Shabnam Kwofie, Amawrap
I love the story behind Amawrap and what it means to owner Shabnam Kwofie.
This is a product created with love and steeped in tradition. Shabs’s family, Indian in origin but from Uganda and her husband, a Ghanaian originally from Zambia have always known carrying.
“It’s not a big deal to families in Africa” she tells me it’s “just something you do”. This is illustrated perfectly during a family holiday a few years ago in Ghana when an ‘auntie’ scooped up their overtired toddler and wrapped him to her back. “I hadn’t met this lady and she didn’t know Micah but up he went and calmed down almost straight away.” A sling win!

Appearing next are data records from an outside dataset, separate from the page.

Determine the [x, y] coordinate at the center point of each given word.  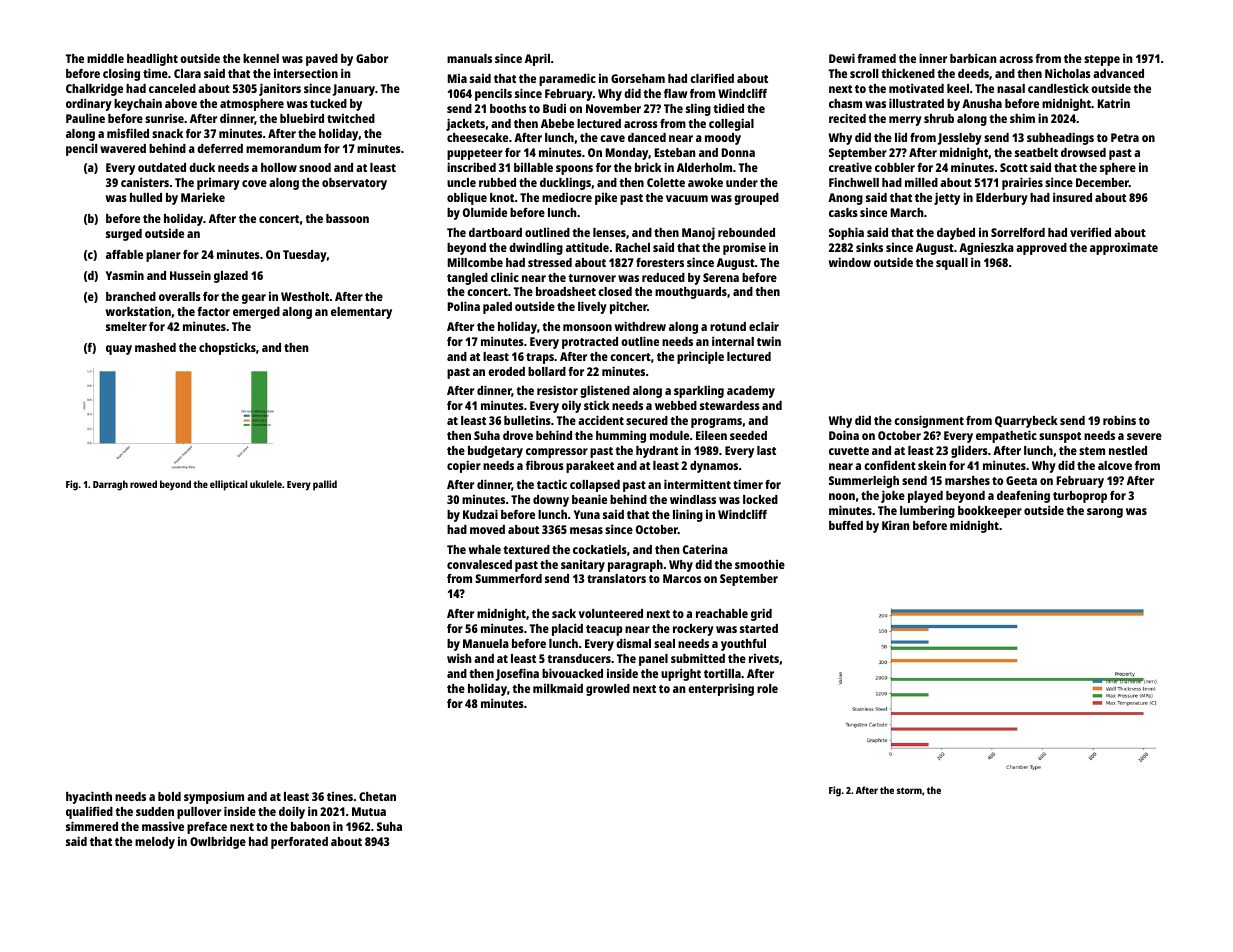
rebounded [746, 232]
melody [155, 843]
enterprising [721, 689]
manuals [469, 58]
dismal [633, 643]
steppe [1102, 60]
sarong [1105, 513]
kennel [261, 58]
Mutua [369, 811]
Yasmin [125, 275]
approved [1041, 249]
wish [459, 658]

Despite this heritage, Shabs didn’t know she was going to wrap her babies. She grew up in Leicester and was immersed in British culture. She discovered that being a new Mum, living in a first floor flat in London, recovering from a c-section and suffering from PND were not a great recipe for using a pram. Resourcefully she bought a large piece of stretchy fabric from the market and transformed it into a comfortable and practical baby wrap. Life was instantly easier and a close friend asked if she could have one made for her four week old. They were a striking pair in their burnished orange wraps walking around East London. Soon more Mums were asking if she could just ‘whip up’ a wrap for them and much to Shabs’s surprise they wanted to pay for them!
Amawrap was born and a business woman too. Shabs runs the business by herself, which she loves despite it being a huge challenge. She has her fingers in all the pies and knows how everything works; the manufacturing, marketing, sales and customer service. She is extremely proud that the product she makes is 100% cotton and made in the UK. I wanted to know how she went about getting them made and it turns out a good friend of hers worked in the garment industry and was able to help her make the right connections. Shabs didn’t work for Amawrap full time straight away but went back to work and juggled her job, the fledgling business and her young family, it was an exhausting time. After they moved out of London it made sense for her to commit to Amawrap full time so she could be at home and make her time work, rather than pay for childcare.
Shabs’s passion for her business is clear to see, her face lights up when she says how she and her husband “Love to honour” the tradition of babywearing with the Amawrap. It is a nod to their family’s culture and rich ancestry, this is why it’s called the Amawrap. Ama is their daughter’s ‘house’ name, a Ghanaian tradition with each child being given a christian name, house name and surname – it’s based on their sex and day of the week that they were born. I imagine that many of their customers are as delighted to hear of this as am I, but the other big challenge she faces is being a ‘small fish in a big pond’ and getting the story behind the product out to new families and potential customers. There are a lot of slings and baby wraps available and Shabs is busy trying to make herself heard in such a crowded market place. I know for many of us the person behind a product is as important as the other aspects (ease of use, safety and longevity to name a few), I feel that the more people know about the ingenuity, hard work and love behind the Amawrap the louder her voice will become.